Crónica de uma distracção
No julgamento de Trump, que começou esta semana, a sentença que realmente importa não tem nada a ver com os pagamentos feitos pelo ex-presidente dos EUA para comprar o silêncio de Stormy Daniels, uma prostituta de luxo. O verdadeiro réu é uma «democracia» que, alegadamente, terá deixado de bastar à sustentação de privilégios que nada têm de democráticos.
Em circunstâncias normais, o desvio de fundos da campanha republicana para pagar a Daniels seria punido com uma multa. Em circunstâncias normais, a incorrecção das contas relativas a esse dinheiro seria julgada como uma contra-ordenação, e não como um crime. A decisão do procurador distrital de Manhattan, Alvin Bragg, de elevar estas acusações a crimes federais, o que pressupõe um cúmulo jurídico de 20 anos de prisão, só podem ser entendidos como uma jogada do Partido Democrata para atar o candidato republicano ao banco dos réus de Nova Iorque durante semanas críticas para a campanha eleitoral.
Entre os quarenta e seis presidentes da história dos EUA, contam-se às dezenas os criminosos de guerra, os genocidas, os esclavagistas, os golpistas e os torturadores responsáveis por dezenas de milhões de mortos. O único alguma vez acusado de um crime é Donald Trump. E não é acusado de mandar prender crianças imigrantes em jaulas para cães, nem de ter fomentado um bizarro golpe proto-fascista: é antes acusado de ter pagado uns milhares de dólares a Stormy Daniels.
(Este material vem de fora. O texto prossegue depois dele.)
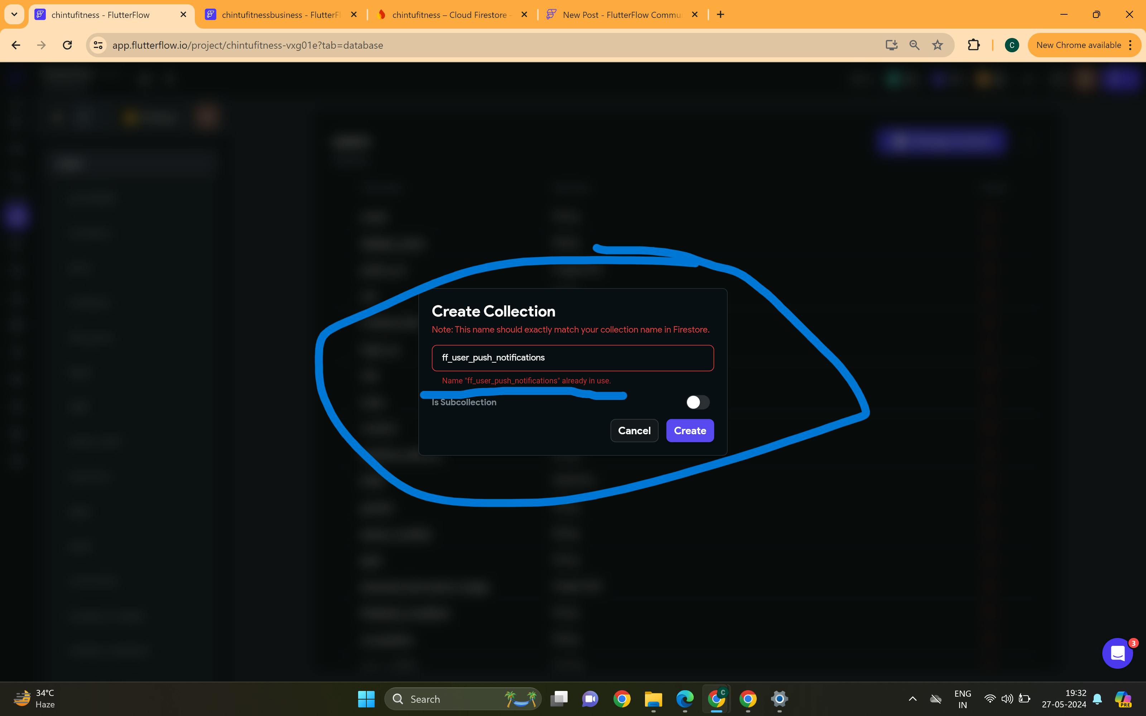Open the Intercom chat bubble
Image resolution: width=1146 pixels, height=716 pixels.
click(x=1117, y=653)
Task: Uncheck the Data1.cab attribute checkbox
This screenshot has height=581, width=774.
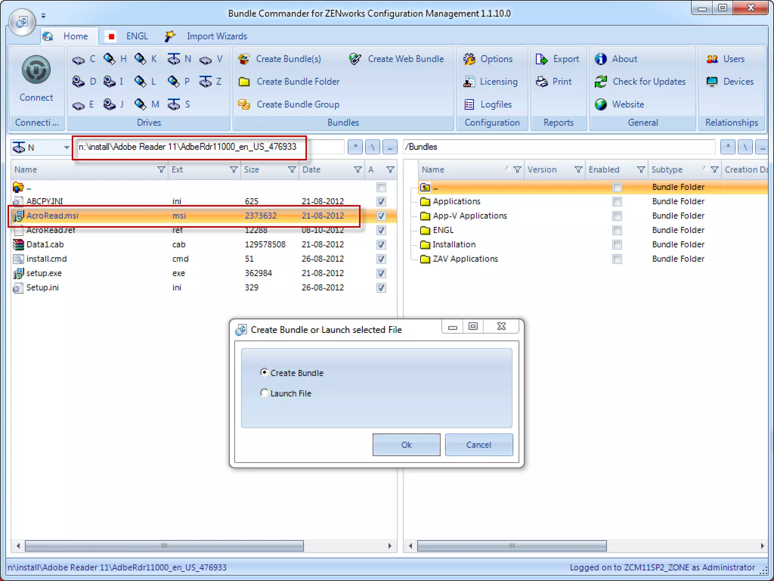Action: click(381, 245)
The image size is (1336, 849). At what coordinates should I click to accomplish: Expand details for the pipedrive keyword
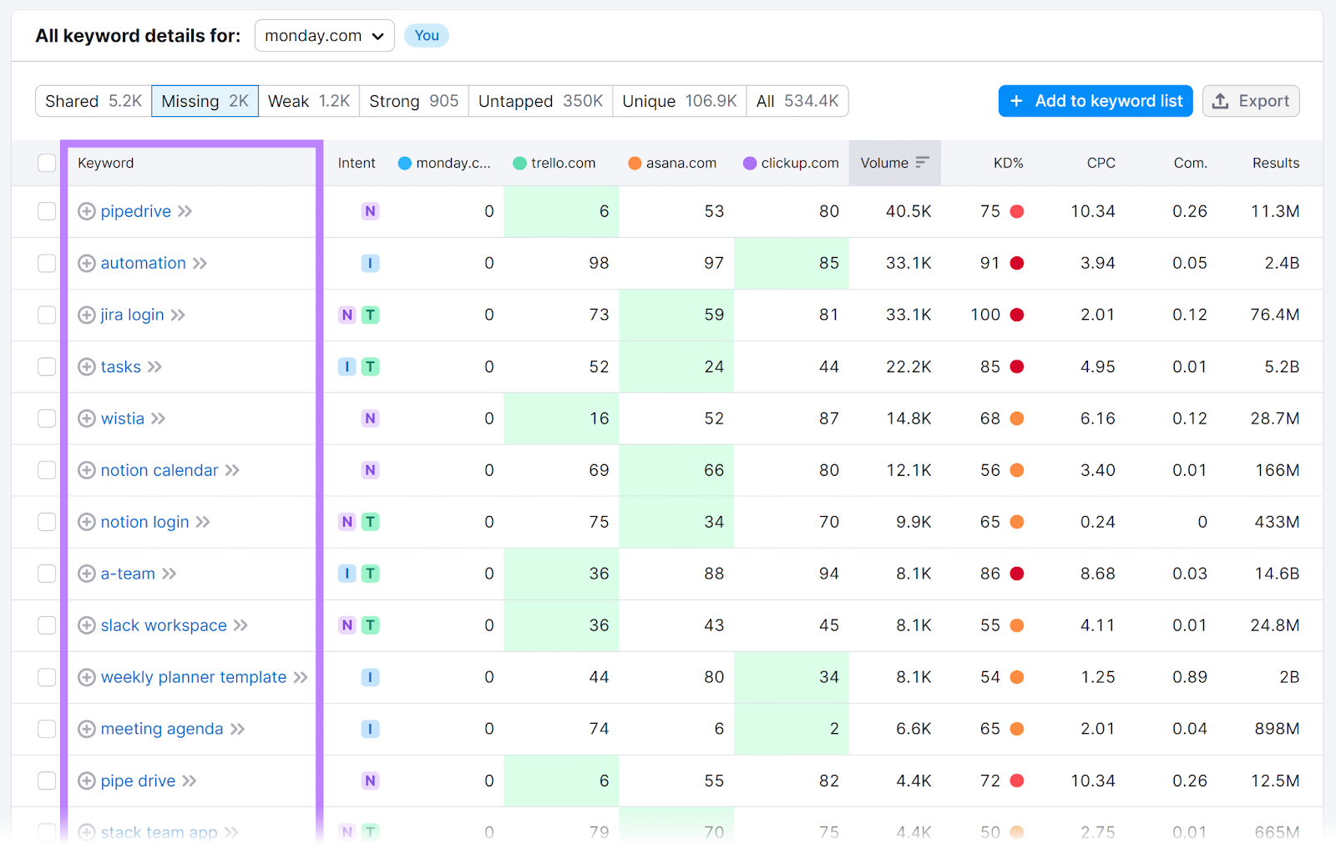pyautogui.click(x=87, y=211)
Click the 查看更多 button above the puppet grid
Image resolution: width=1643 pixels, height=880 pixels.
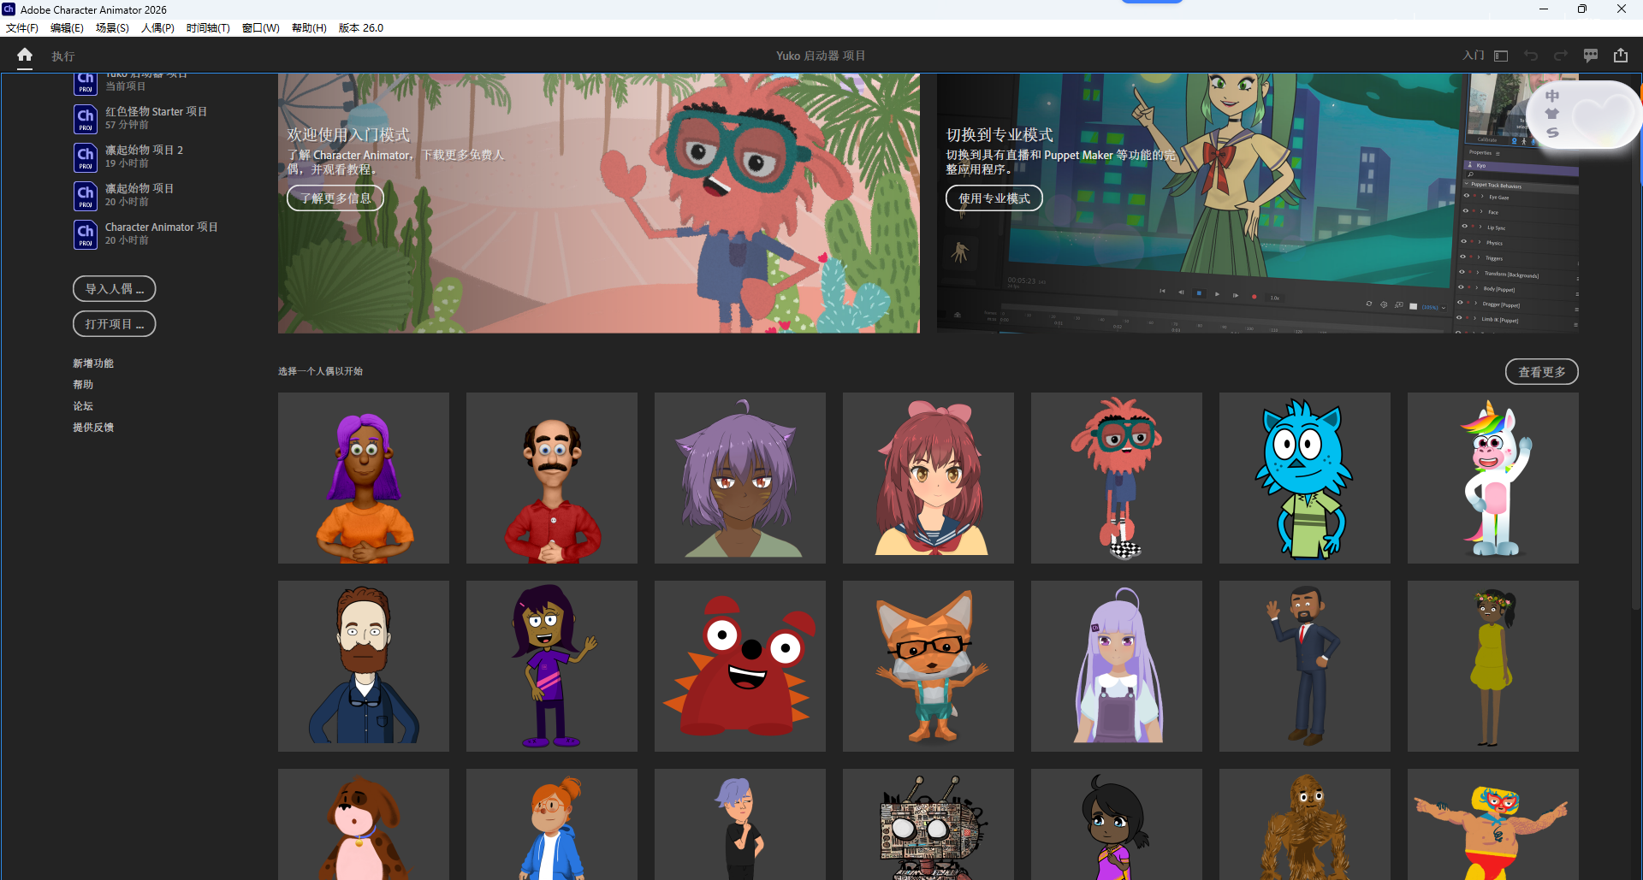(x=1541, y=371)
O risco que o Partido Democrata corre não é apenas a eventual higienização de Trump, caso ele vença o processo, mas entregar-lhe o valiosíssimo trunfo da vitimização.
A disponibilidade do Partido Democrata para quebrar os principais consensos institucionais burgueses e ir a jogo num plano tão inclinado revela, por um lado, o desespero da campanha de Biden e, por outro, a compreensão de que a crise histórica do imperialismo estado-unidense já não se coaduna com tibiezas democráticas. Trump, naturalmente, se vencer, também não hesitará em servir-se dos mesmos meios judiciais para calar, travar e prender quem agora o procura calar, travar e prender. E enquanto nos tiverem distraídos a vê-los mandar-se calar, travar e prender uns aos outros, ninguém reparará como no fundo são parecidos.